## QUOTED PASSAGE
────────────────────────────────────────
Hi list, here is a first demo adding support for thesaurus in Geonetwork
(based on alpha2 version - thanks Andrea :).
Thesaurus support allows import/export of "external" thesaurus such as
Agrovoc, Gemet or other in rdf/skos format and creation of "local" thesaurus
which will be entirely managed by the administrator of the geonetwork node.
Local thesaurus could be basic (id, label, definition and lang for each
term) used for thesaurus of type discipline, theme, temporal or of type
place where you could also defined a bounding box for each term. Thesaurus
creation only support flat thesaurus (ie. you can not defined narrower,
broader and related term).
When editing metadata, geonetwork will provide an autocompletion field for
keyword searching in all thesaurus available in the current node.
When searching for metadata, in the search field keyword, an autocompletion
process is also available.
Demo is http://dev.sandre.eaufrance.fr/gnthesaurus/ login admin / password
admin. Go to the administration > Manage thesauri. The demo is set up with 3
external thesauri (agrovoc, a thesaurus for the water domain, and the
Geonetwork list of regions) and 2 local ones.
Main features available for now :
- Administration :
- thesaurus import/export in RDF skos format
- thesaurus creation/edition for "flat" thesaurus
- support for multilingual thesaurus.
- Edit interface :
- Autocompletion for field "keyword" in DC, FGDC and iso19115 (to be done
for ISO19139)
────────────────────────────────────────
## EXTRACTED INFORMATION
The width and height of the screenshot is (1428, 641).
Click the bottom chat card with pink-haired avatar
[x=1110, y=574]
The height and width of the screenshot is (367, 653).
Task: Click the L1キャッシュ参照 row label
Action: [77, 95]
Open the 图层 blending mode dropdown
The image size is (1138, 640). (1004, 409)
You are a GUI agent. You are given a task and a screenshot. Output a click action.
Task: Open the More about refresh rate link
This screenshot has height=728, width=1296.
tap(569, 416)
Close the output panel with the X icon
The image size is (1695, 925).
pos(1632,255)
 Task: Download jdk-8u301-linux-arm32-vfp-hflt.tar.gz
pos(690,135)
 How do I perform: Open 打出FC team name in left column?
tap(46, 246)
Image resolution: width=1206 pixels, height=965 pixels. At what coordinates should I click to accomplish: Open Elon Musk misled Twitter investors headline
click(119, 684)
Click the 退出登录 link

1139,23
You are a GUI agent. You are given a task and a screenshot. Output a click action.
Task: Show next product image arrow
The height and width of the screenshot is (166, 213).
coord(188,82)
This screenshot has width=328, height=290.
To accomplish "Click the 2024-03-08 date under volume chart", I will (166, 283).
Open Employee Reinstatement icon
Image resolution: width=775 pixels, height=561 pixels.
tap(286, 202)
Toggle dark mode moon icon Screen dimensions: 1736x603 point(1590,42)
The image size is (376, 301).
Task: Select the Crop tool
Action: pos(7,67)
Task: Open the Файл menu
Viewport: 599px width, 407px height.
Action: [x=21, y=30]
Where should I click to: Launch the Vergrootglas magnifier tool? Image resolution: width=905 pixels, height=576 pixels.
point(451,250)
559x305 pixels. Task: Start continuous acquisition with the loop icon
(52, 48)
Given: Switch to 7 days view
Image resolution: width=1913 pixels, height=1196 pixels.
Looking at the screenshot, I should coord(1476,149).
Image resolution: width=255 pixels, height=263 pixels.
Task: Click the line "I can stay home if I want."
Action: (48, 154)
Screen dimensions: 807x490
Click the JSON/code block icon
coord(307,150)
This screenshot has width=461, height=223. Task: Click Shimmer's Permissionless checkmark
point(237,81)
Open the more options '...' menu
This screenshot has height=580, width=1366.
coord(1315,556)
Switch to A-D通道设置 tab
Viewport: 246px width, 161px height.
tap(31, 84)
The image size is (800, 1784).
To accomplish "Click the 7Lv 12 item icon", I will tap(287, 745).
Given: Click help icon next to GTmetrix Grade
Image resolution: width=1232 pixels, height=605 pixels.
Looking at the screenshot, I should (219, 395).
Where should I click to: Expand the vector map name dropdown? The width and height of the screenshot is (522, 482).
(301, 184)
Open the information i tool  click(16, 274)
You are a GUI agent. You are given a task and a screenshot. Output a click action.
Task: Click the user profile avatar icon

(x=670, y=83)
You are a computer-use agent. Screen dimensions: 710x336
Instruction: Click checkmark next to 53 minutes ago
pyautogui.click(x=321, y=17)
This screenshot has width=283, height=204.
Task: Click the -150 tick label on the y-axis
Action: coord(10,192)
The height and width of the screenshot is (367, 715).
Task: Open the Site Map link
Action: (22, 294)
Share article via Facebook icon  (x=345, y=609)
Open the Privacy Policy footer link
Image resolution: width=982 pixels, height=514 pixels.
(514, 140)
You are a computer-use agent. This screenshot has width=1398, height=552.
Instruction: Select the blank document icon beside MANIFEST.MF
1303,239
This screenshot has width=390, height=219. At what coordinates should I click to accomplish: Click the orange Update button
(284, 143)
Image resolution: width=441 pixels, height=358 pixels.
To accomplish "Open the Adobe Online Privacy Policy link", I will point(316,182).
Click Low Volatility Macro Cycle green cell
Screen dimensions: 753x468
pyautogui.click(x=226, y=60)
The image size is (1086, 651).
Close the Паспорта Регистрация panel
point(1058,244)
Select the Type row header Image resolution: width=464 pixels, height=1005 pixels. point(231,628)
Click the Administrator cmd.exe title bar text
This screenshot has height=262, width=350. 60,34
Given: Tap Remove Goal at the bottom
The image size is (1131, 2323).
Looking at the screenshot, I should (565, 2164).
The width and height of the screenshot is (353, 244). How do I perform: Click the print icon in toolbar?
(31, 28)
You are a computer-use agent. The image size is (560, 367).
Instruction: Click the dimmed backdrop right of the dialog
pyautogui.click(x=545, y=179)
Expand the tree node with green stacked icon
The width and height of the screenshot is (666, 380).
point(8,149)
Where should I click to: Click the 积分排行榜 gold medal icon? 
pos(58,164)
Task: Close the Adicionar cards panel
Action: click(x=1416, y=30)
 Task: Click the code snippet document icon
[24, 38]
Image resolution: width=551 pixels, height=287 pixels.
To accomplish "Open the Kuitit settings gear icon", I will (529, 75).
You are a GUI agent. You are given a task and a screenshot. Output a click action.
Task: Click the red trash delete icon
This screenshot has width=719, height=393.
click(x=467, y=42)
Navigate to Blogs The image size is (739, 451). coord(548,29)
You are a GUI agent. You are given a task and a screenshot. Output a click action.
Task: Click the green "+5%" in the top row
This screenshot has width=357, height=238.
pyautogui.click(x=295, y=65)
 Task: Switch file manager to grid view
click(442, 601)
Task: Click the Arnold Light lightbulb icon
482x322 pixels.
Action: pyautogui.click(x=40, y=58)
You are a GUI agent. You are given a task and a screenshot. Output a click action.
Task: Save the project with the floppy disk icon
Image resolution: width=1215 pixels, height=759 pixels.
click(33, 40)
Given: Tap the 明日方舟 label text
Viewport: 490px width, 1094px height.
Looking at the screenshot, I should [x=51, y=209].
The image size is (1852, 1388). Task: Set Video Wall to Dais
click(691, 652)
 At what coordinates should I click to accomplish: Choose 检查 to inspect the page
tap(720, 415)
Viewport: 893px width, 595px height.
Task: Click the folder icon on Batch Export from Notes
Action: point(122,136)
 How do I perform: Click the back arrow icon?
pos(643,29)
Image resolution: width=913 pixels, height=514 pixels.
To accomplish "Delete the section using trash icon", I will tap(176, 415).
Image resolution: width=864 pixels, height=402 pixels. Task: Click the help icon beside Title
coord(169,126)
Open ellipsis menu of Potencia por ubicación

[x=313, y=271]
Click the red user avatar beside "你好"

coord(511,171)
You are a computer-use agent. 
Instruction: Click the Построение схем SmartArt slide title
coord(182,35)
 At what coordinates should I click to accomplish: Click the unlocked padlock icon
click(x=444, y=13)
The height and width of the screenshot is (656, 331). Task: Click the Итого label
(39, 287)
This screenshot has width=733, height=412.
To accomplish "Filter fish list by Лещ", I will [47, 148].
────────────────────────────────────────
## EXERCISE INSTRUCTIONS
[1] Do the following statements agree with the GeoNetwork thesaurus post? Answer yes or no for each and quote the words from the post that decide it.
(a) Thesauri created locally can define narrower and broader terms.
(b) The demo is set up with three external thesauri.
(c) Keyword autocompletion is already finished for ISO19139.
[2] Answer these questions from the GeoNetwork thesaurus post.
(a) In what format are external thesauri imported and exported?
(b) What can be defined for each term in a local thesaurus of type place?
(c) What are the login and password for the demo?
[3] Continue the GeoNetwork thesaurus post from the point where it stops.

## ANSWER LIST
[1]
(a) No: "Thesaurus creation only support flat thesaurus (ie. you can not defined narrower, broader and related term)."
(b) Yes: "The demo is set up with 3 external thesauri"
(c) No: "(to be done for ISO19139)"

[2]
(a) RDF/SKOS format.
(b) A bounding box.
(c) Login admin, password admin.

[3]
- Search interface :
- Autocompletion for search criteria "keyword"
For the time being, the user interface query all thesaurus in the current
webpage language. But this not really the best option. For the first
implementation, maybe I proposed 2 options for the editing part :
- if a language parameter is defined in the current metadata, query the
thesaurus in that language
- if not use the webpage language or we could also defined a parameter
"metatada default language" ? This will allow user not having geonetwork
translation (for now en, fr, es, cn) to use their own language for
thesaurus.
For the search this is a more complex part. For now, if the user interface
is in spanish, it will look for term in spanish in each thesaurus. If the
metadata are in english ... it will not be relevant. Here as a first
implementation, we could at least use a parameter "metatada default
language". Other and more complex options could be, for the keyword criteria
:
- search for a term in user interface language and then query using the
keyword and its translation. Here users need to have multilingual thesaurus.
- proposed the list of keyword found by Lucene in metadata in the indexing
process. That way, geonetwork propose only keyword that are used somewhere
in one or more metadata
- analyzed Lucene support for thesaurus ...
The thesaurus are stored in a RDF/SKOS format in the /xml/codelist/thesauri
directory of Geonetwork. They are loaded on startup and RDF manipulation is
made with Sesame, an opensource java library for RDF
(http://www.openrdf.org/).
Thanks to Laurent Magnien, Arnaud Dupuis and Jean-Pascal Boignard for their
first ("french") implementation.
Any comments, ideas, bugs ? If that sounds good to the list, I could put it
on the alpha 2 version.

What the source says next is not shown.